Mike: We're all bastards and monsters and we deserve to die.

Linda: That sounds super, Mike. Well, it looks like we're hitting the end of our interview, any closing thoughts gentlemen?

Larry: See you gamers in Petstoretopia!

Mike: Sweet, sweet Drano, my only friend.

Linda: Great, guys, thanks for the interview! This has been Linda Fontaine with the Gaming Report. Remember when you're craving some information, don't just settle for facts, make sure to get the Facts™! Only at the Gaming Report.


Mike: Sweet, sweet Drano, my only friend.


The words, they scare me.
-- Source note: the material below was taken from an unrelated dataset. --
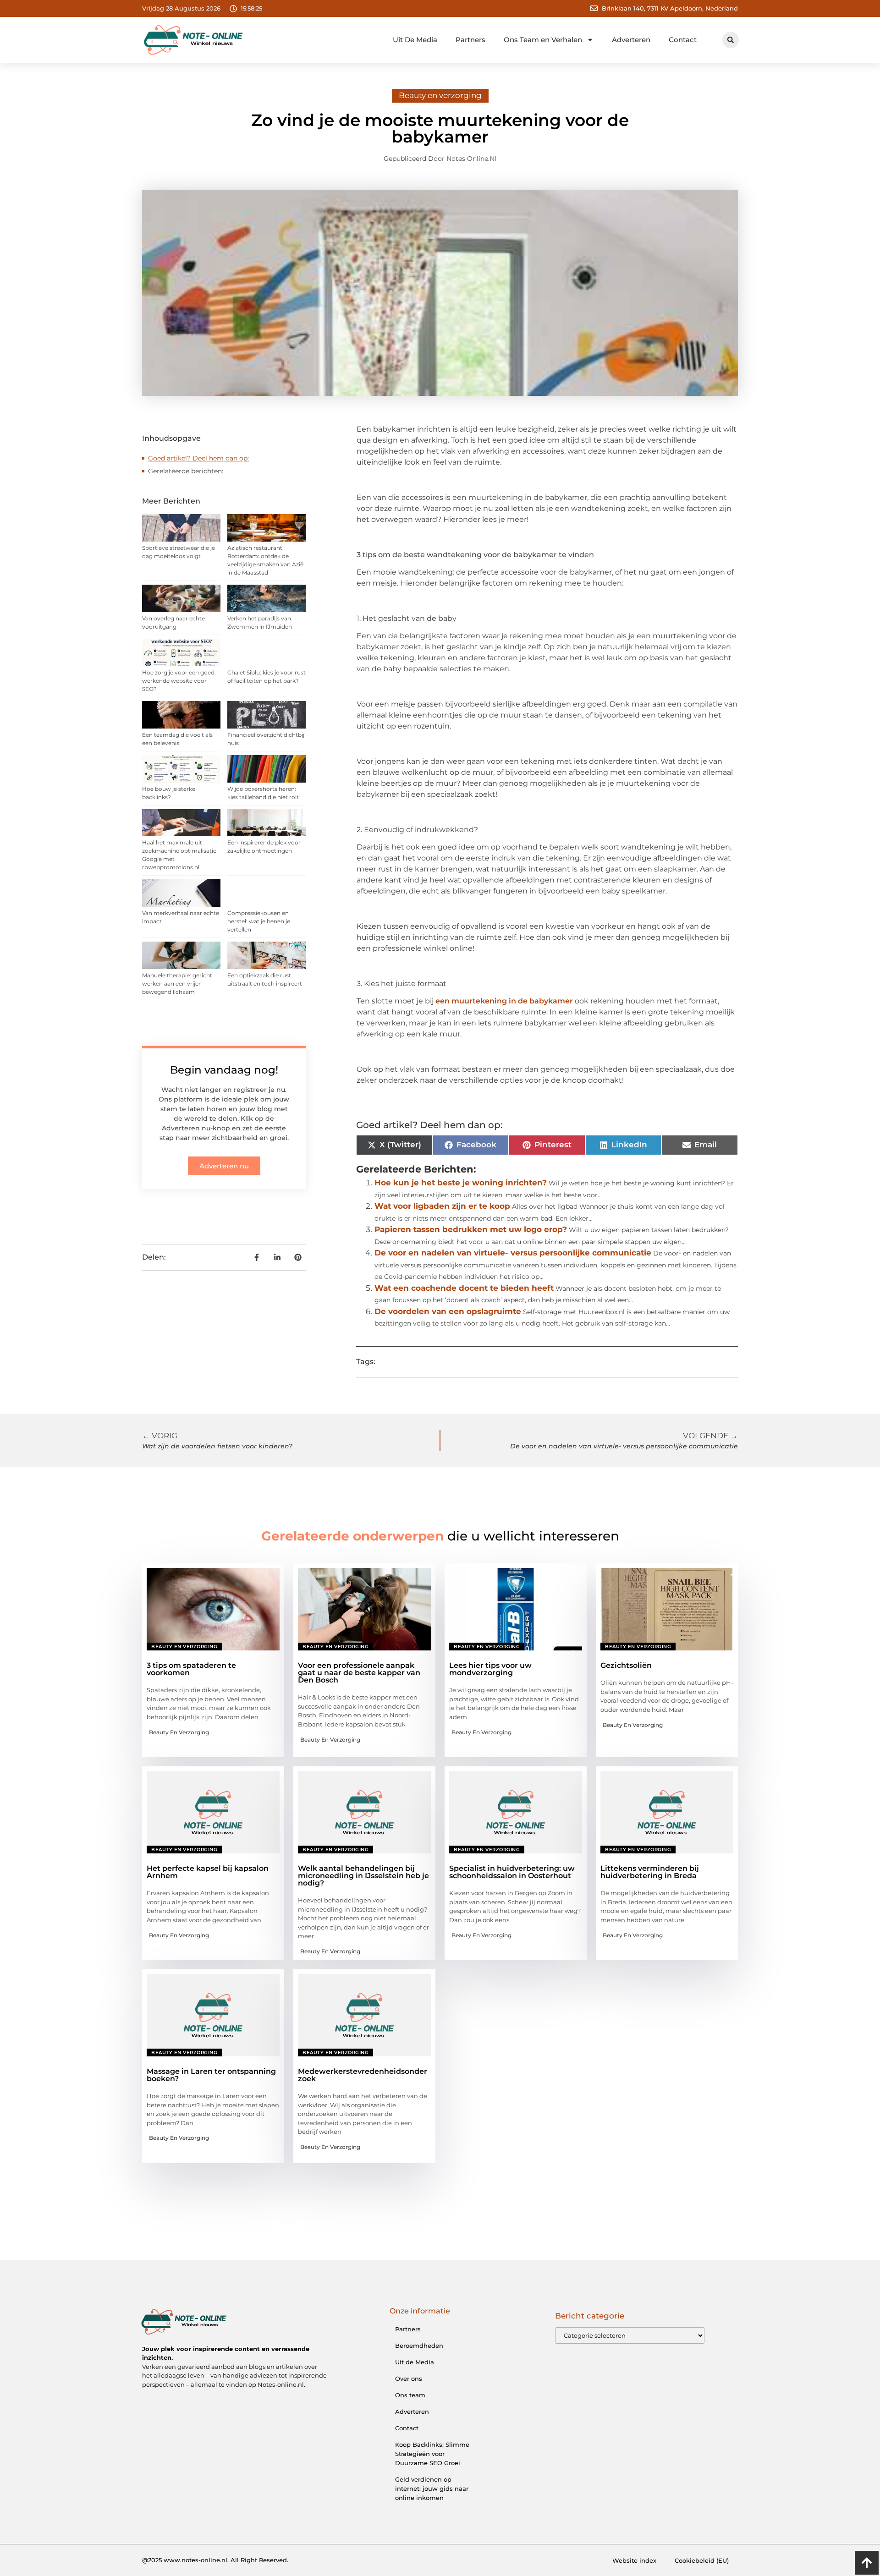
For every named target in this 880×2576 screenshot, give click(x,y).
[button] (730, 40)
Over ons (408, 2378)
I'm guessing you are not completely enthralled by the state of the industry.

Nice writing, though. Game designers everywhere are speed-dialing their lawyers for restraining orders today.

Funny article. Also, slapping imps in Dungeon Keeper was fun.

My sides, they are splitting!

Bwhahahahaha! Sweet, sweet drano. Genius.

Prozac is your friend.

JimmDogg wrote:
Mike: Sweet, sweet Drano, my only friend.


This is beyond gold, man!

Gorilla.800.lbs wrote:
JimmDogg wrote:
Mike: Sweet, sweet Drano, my only friend.


This is beyond gold, man!


That was twisted. And silly. I like it.

Mike is funny

Cloke wrote:
Gorilla.800.lbs wrote:
JimmDogg wrote:
Mike: Sweet, sweet Drano, my only friend.


This is beyond gold, man!


This article is worth at least 10 bars of gold-pressed latinum.

That was awesome!

Nice interview Pyro. One can only assume Mike has spent a good deal of time at EA to come out of it with the taste of drano on his lips.

In other news. Prison Tycoon? WTF? Has the world gone mad?